オリンピックの年を迎えました。今年は日本中が国際色豊かな年になりそうです。まさに「ウエルカム・おいでやす・ワッソ」です。四天王寺ワッソは、30年前、大阪で生まれ、東アジア、とりわけ隣国韓国との友好を目指した市民の祭典です。
ワッソが人々に訴える内容は、歴史に基づく友好です。パレードは古代から始まります。高句麗(ピョンヤン)、百済(ソウル・公州・扶余)、新羅(慶州)、伽耶(釜山・大邱・金海)・耽羅(済州島)の使節が頻繁に来日しました。そして多くの皇族、官僚、技術者、芸術家の姿もありました。その頃、難波や住吉の港には各国のマークを付けた船も停泊していたのでしょう。まさに関西空港のようでした。
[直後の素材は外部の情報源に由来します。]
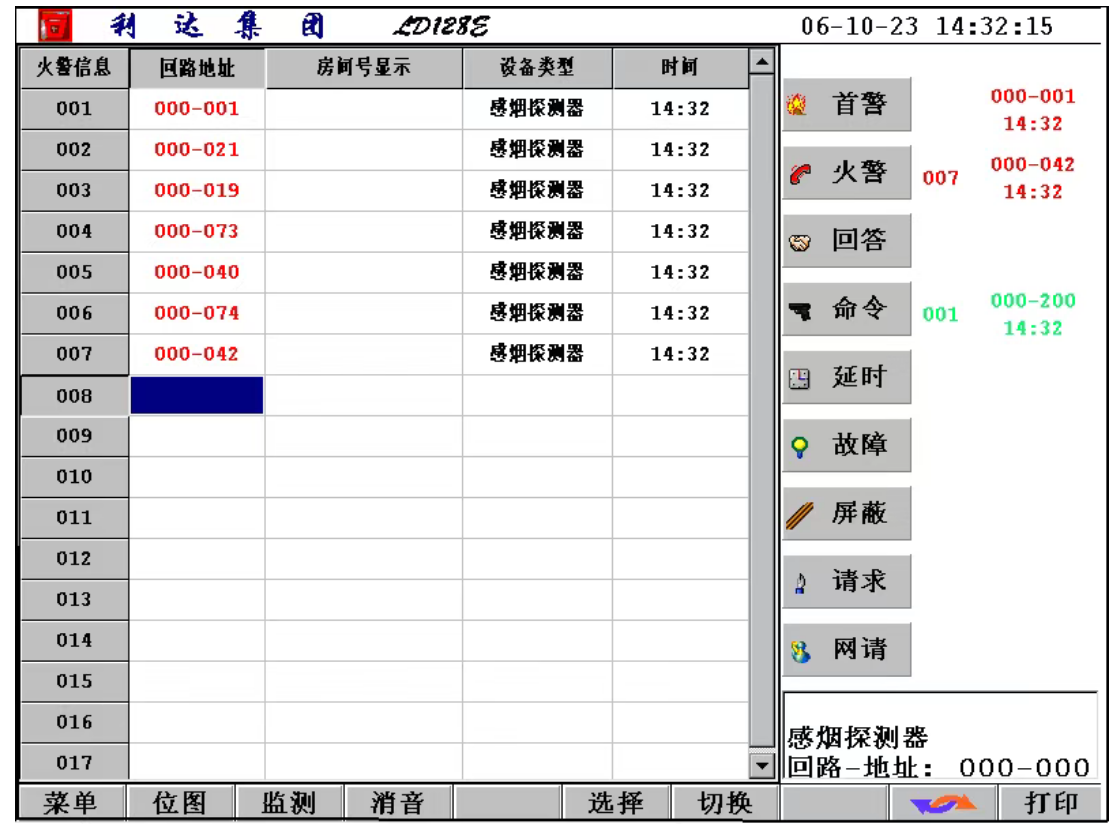Open the 火警 fire alarm list
This screenshot has width=1120, height=834.
[846, 173]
プレゼントされたラクダやオウムなど、現在も動物園でしか見られない珍獣を難波の人々は身近に見た人もいたのでしょう。異文化との遭遇を再現したのがワッソです。民間と市民の力によって、「万博の日韓古代版」を先取りしていたのです。
だけど、昨年は、心斎橋・道頓堀・梅田界隈からハングルの話声が消えました。ソウルの明洞の人混から日本人が少なくなりました。本当に寂しい年でしたが、僅かに明るい陽射しが見えつつあります。オリンピックを契機として世界中が、なかでも日韓関係が親密な年となりますように。